▶ _What to work on_
For this listing, reproduce the line with "Click the U. Católica logo icon", the line with "the right-arrow icon", and the lines between, exactly as they stand. Leave out pictures and all other lines.

▶ _Data for processing_
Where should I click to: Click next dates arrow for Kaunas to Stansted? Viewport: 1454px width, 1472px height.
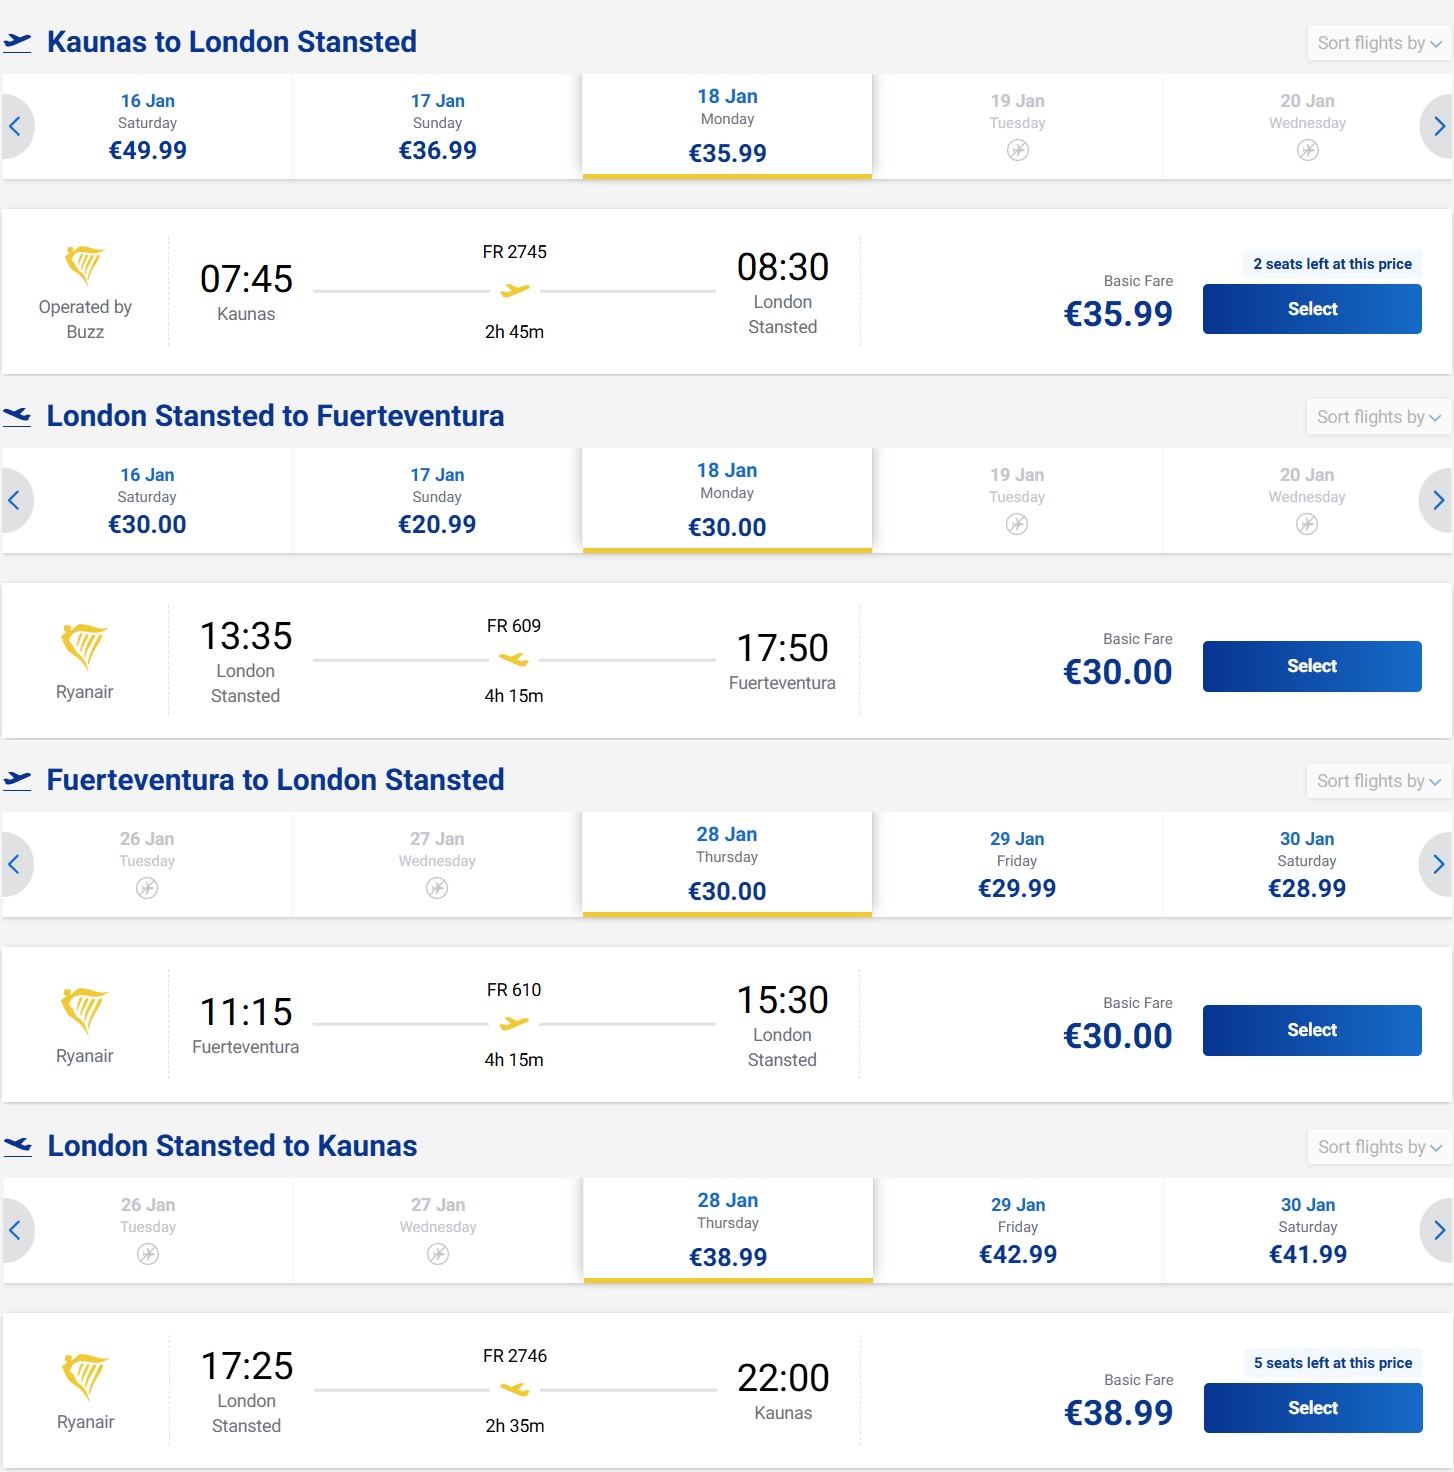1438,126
---
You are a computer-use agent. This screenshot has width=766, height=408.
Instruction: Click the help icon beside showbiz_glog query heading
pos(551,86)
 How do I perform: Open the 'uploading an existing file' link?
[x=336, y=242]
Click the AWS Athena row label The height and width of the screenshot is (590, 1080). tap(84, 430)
* * *
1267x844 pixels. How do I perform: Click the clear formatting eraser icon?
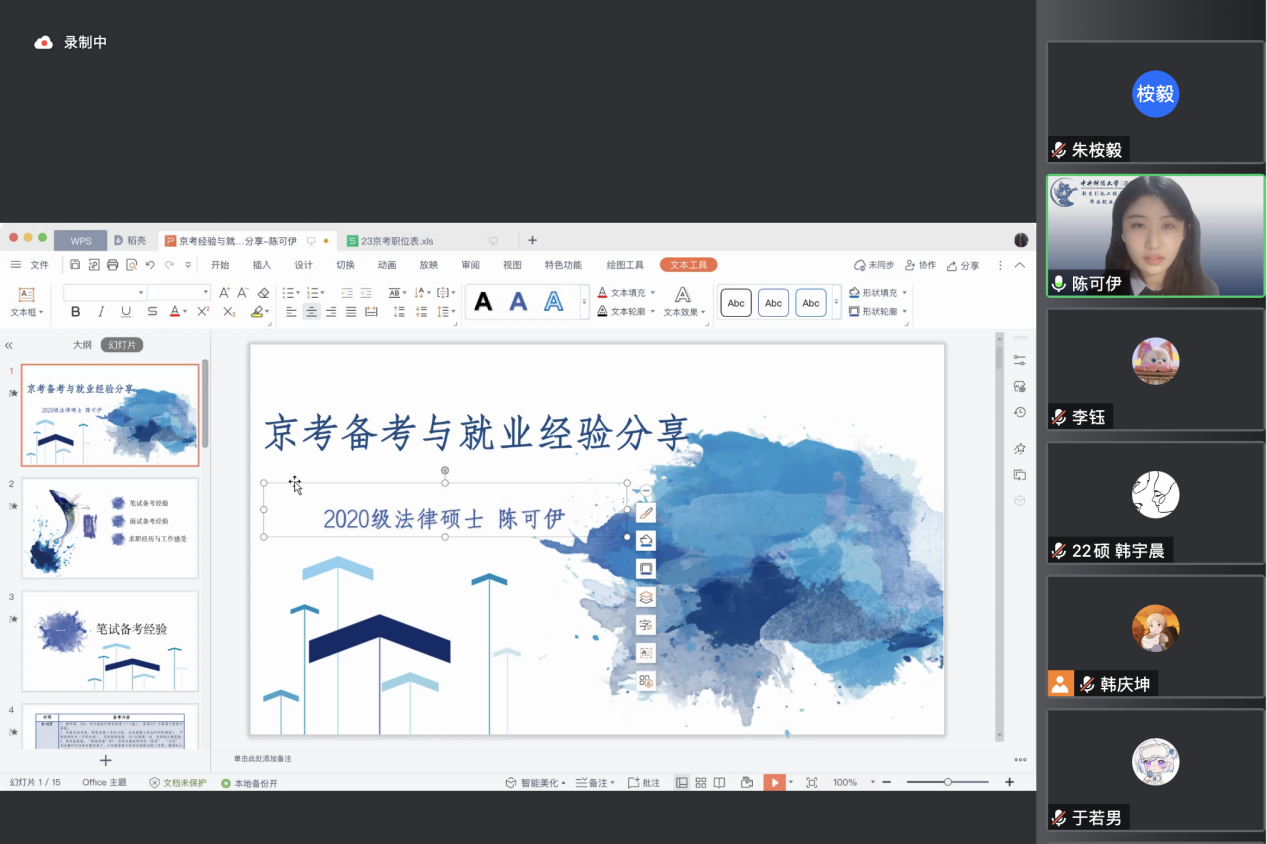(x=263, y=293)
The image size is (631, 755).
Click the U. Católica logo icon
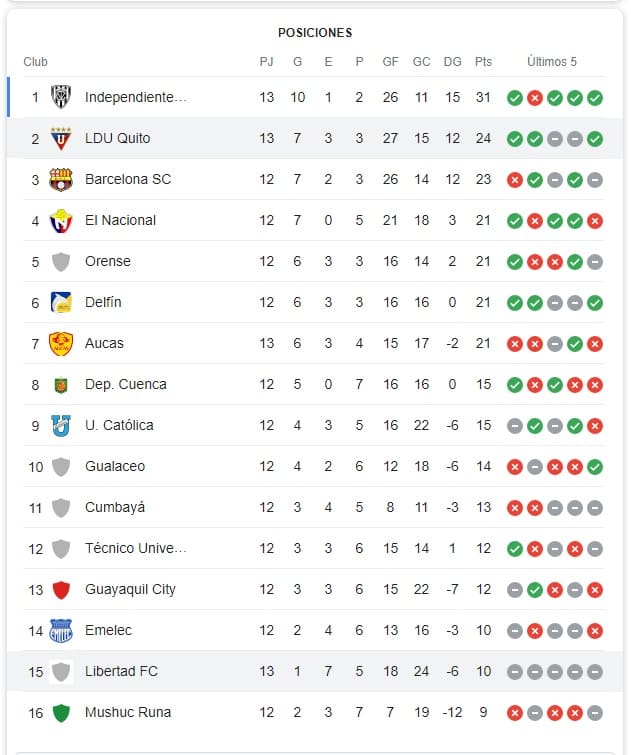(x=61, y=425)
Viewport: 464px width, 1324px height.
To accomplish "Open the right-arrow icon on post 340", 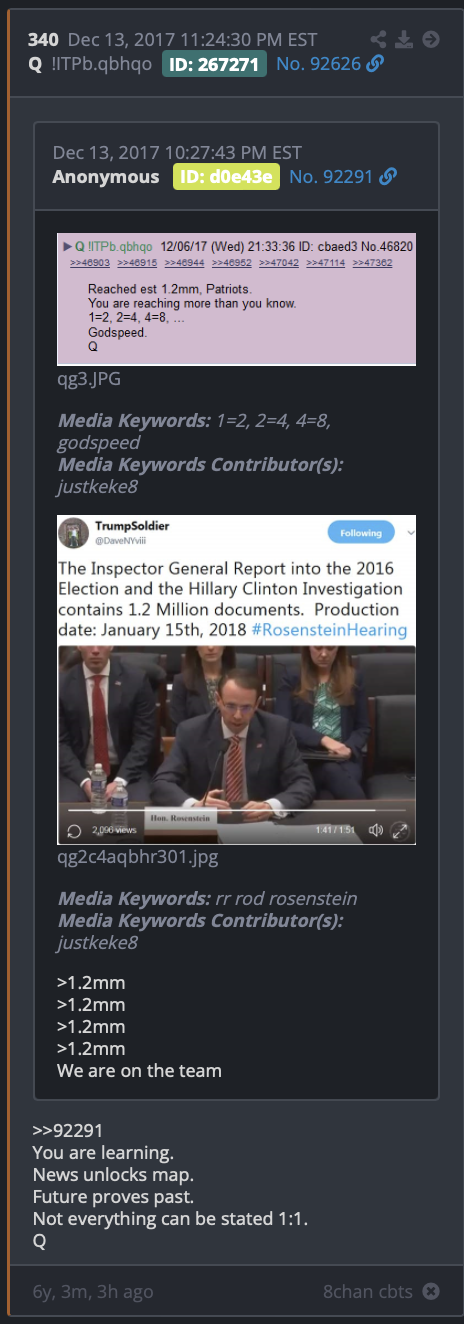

▶ _Result_
Click the U. Católica logo icon
(x=61, y=425)
Viewport: 464px width, 1324px height.
To accomplish "Open the right-arrow icon on post 340", 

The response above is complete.